Jampit L.S. Pamungkas
18/01/2017
Tak begitu banyak asa yang ingin digapai laki-laki ‘pengretek’. Ketika bangun pagi sudah cemepak kopi pahit dan pro mild (rokok kretek yang sudah menemani suka-duka saya lebih dari tiga tahun). Namun asa hanyalah asa, takdir Tuhan berkehendak lain. Jodoh yang diberikan Tuhan kepada saya adalah perempuan yang begitu kritis terhadap kretek-us.Saya tak pernah menyesal sedikitpun atas jodoh saya yang ultra-bawel soal rokok. Karena dari dia saya mengerti betul pesan moral iklan rokok yang tersurat “ROKOK MEMBUNUHMU”.

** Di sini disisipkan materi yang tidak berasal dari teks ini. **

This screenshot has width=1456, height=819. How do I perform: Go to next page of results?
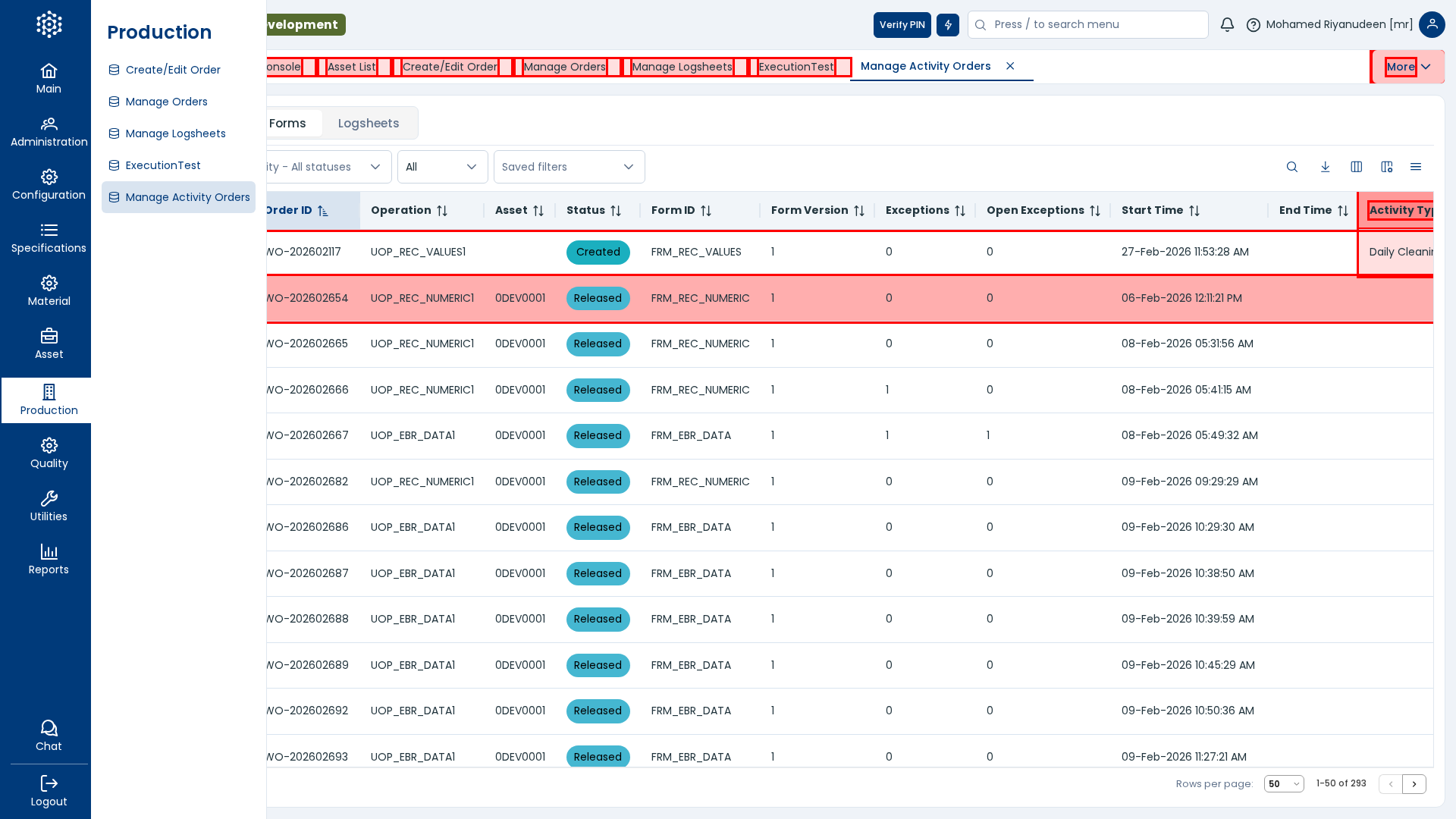coord(1414,784)
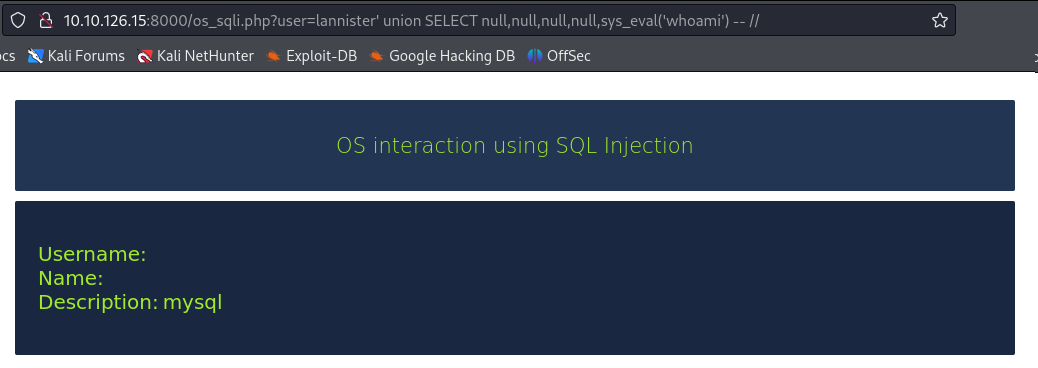Open the Kali NetHunter bookmark
This screenshot has width=1038, height=368.
[x=195, y=56]
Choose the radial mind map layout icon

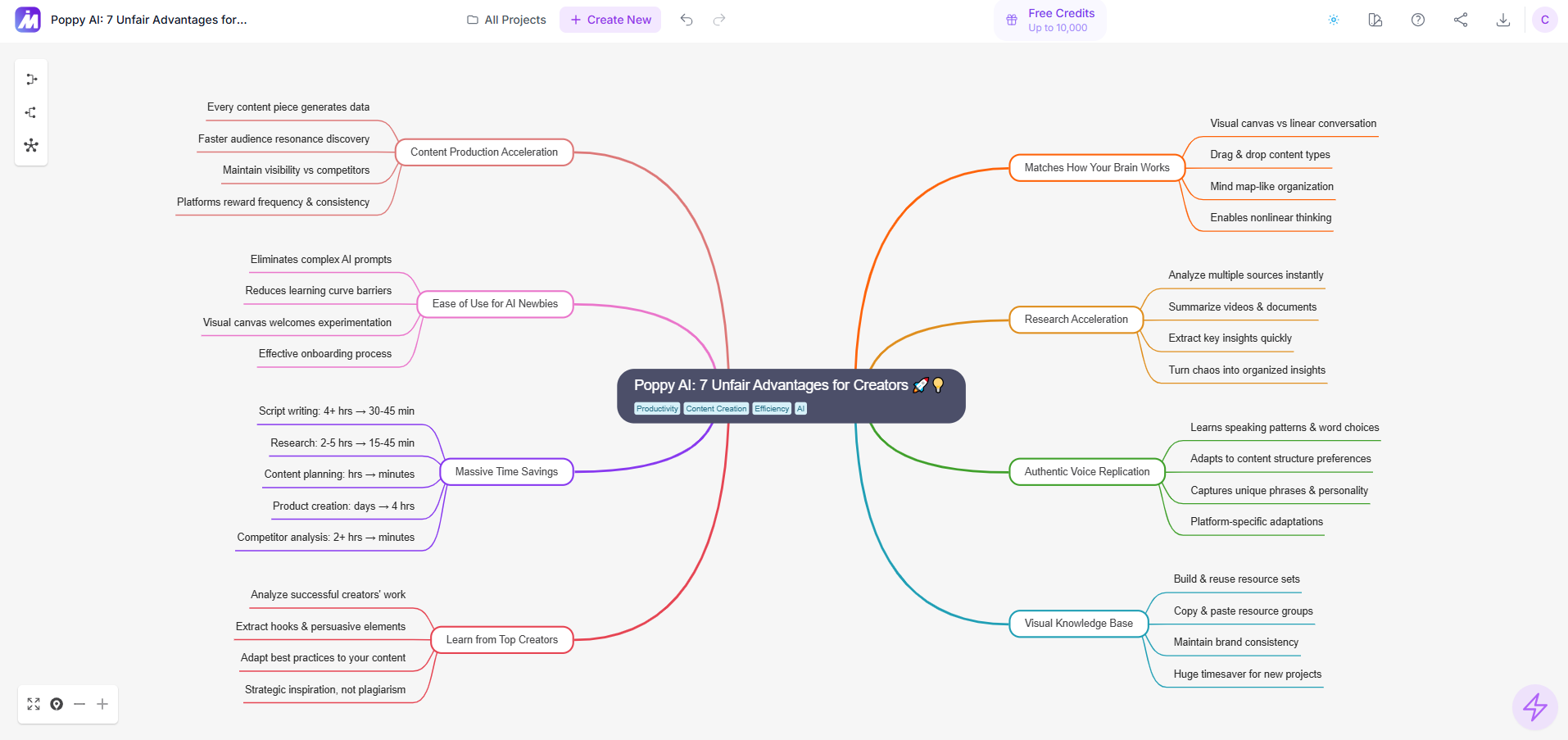pos(31,145)
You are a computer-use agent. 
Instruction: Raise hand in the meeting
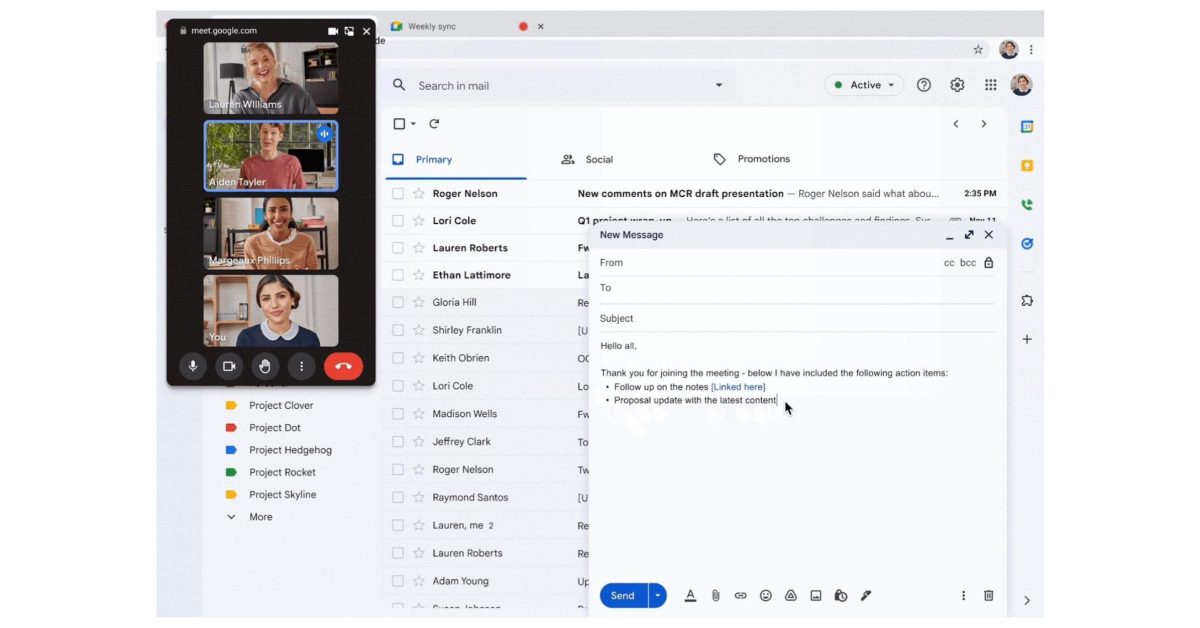click(265, 366)
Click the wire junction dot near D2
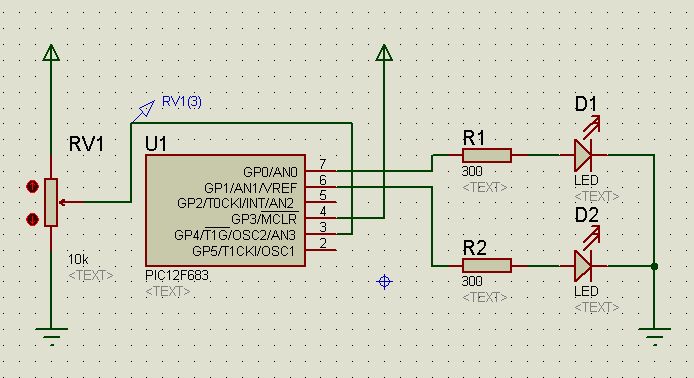Image resolution: width=694 pixels, height=378 pixels. click(x=655, y=266)
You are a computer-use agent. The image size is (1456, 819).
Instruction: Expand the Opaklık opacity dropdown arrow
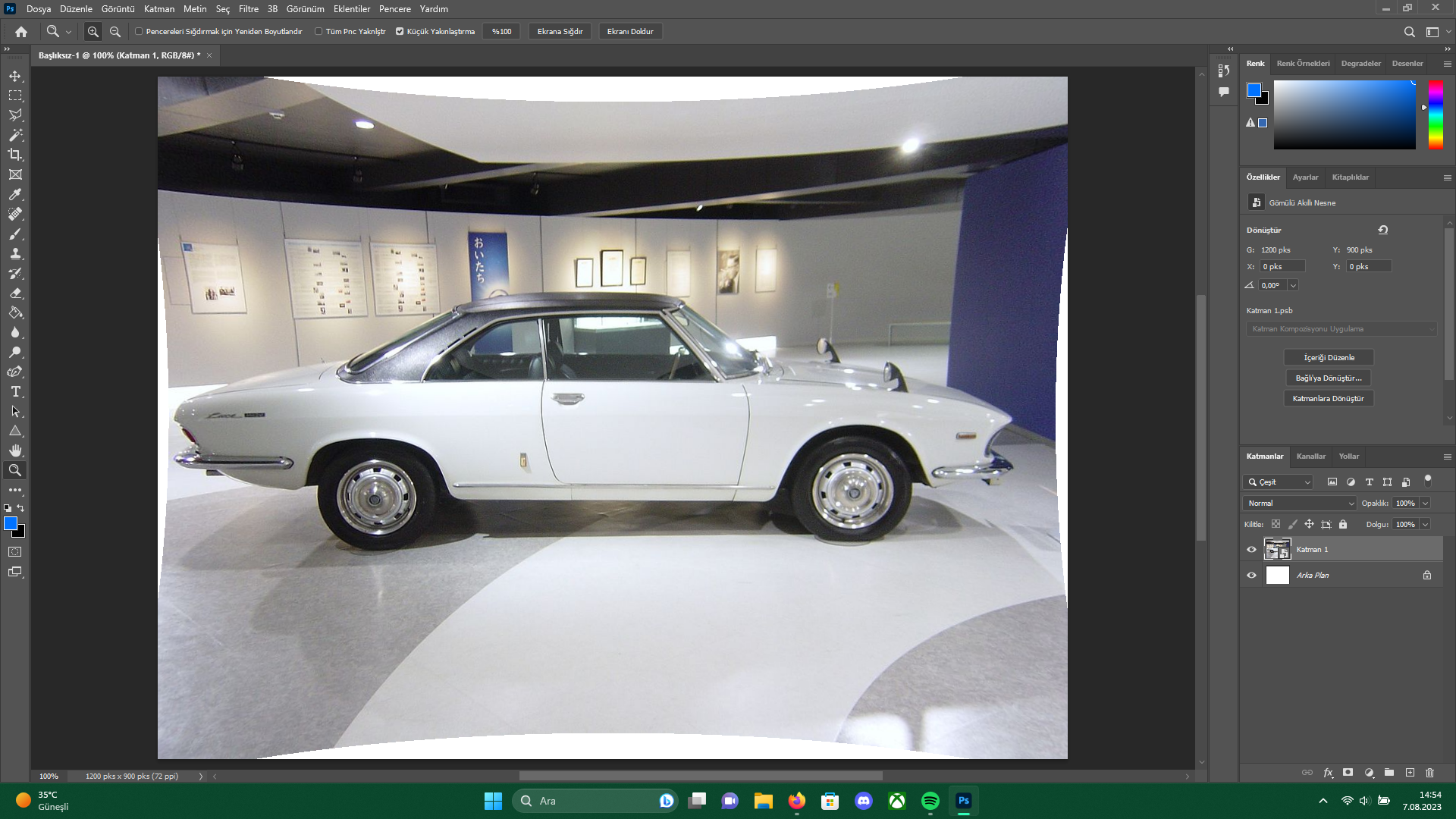click(1425, 503)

Bak seorang expert bidang kesehatan dan eko-pol-sos-bud-han-kam, isteri saya menguliti dari berbagai penjuru mata angin dampak merokok. Dari sisi kesehatan, WHO jelas menjadi tumpuan argumen isteri saya. “WHO pada tahun 2014 mencatat epidemi tembakau telah membunuh 6 juta pertahun dan 600 ribu orang diantaranya adalah perokok pasif”, kultum pagi isteri. “Kupinge dirungokne, ora usah sok sibuk karo anak”, penegasan akhir kultum pagi istri sambil nge-gadget cari link info lain soal rokok dan diskonan perlengkapan bayi.
Kandungan zat nikotin, benzene, arsenik, TAR, formaldehida dan masih ada sekitar 10 zat berbahaya lain yang terkandung dalam rokok juga dijejalkan istri ke kepala saya. Dalam batin saya, “Lah kae bapak (mertua) yo ngrokok”, tapi memang cuma berani saya batin. Kalo itu saya ucapkan secara verbal bisa terjadi perang dunia ke 3 versi mini.
Selama ini kretek selalu dianggap sebagai biang keladi atas berbagai penyakit yang dialami masyarakat. Mulai dari jantung, kanker, hingga gangguan kehamilan semuanya selalu disebabkan satu faktor; kretek. Padahal, jika kita mau adil, semua penyakit di atas tidak serta merta disebabkan oleh kretek sebagai faktor tunggal.
Kretek berbeda dengan rokok putih biasa. Jika kretek adalah perpaduan antara cengkeh dan tembakau, maka rokok hanya menggunakan tembakau sebagai bahan utama. Ketidakpahaman atas hal ini membuat generalisasi bahwa kretek dan rokok adalah sama.
Diana Hollingsworth menyebutkan kisah kretek bermula dari kota Kudus. Tak jelas memang asal usul yang akurat tentang rokok kretek. Menurut kisah yang hidup dikalangan para pekerja pabrik rokok, riwayat kretek bermula dari penemuan Haji Djamari pada kurun waktu sekitar akhir abad ke-19. Awalnya, penduduk asli Kudus ini merasa sakit pada bagian dada. Ia lalu mengoleskan minyak cengkeh. Setelah itu, sakitnya pun reda. Djamari lantas bereksperimen merajang cengkeh dan mencampurnya dengan tembakau untuk dilinting menjadi rokok.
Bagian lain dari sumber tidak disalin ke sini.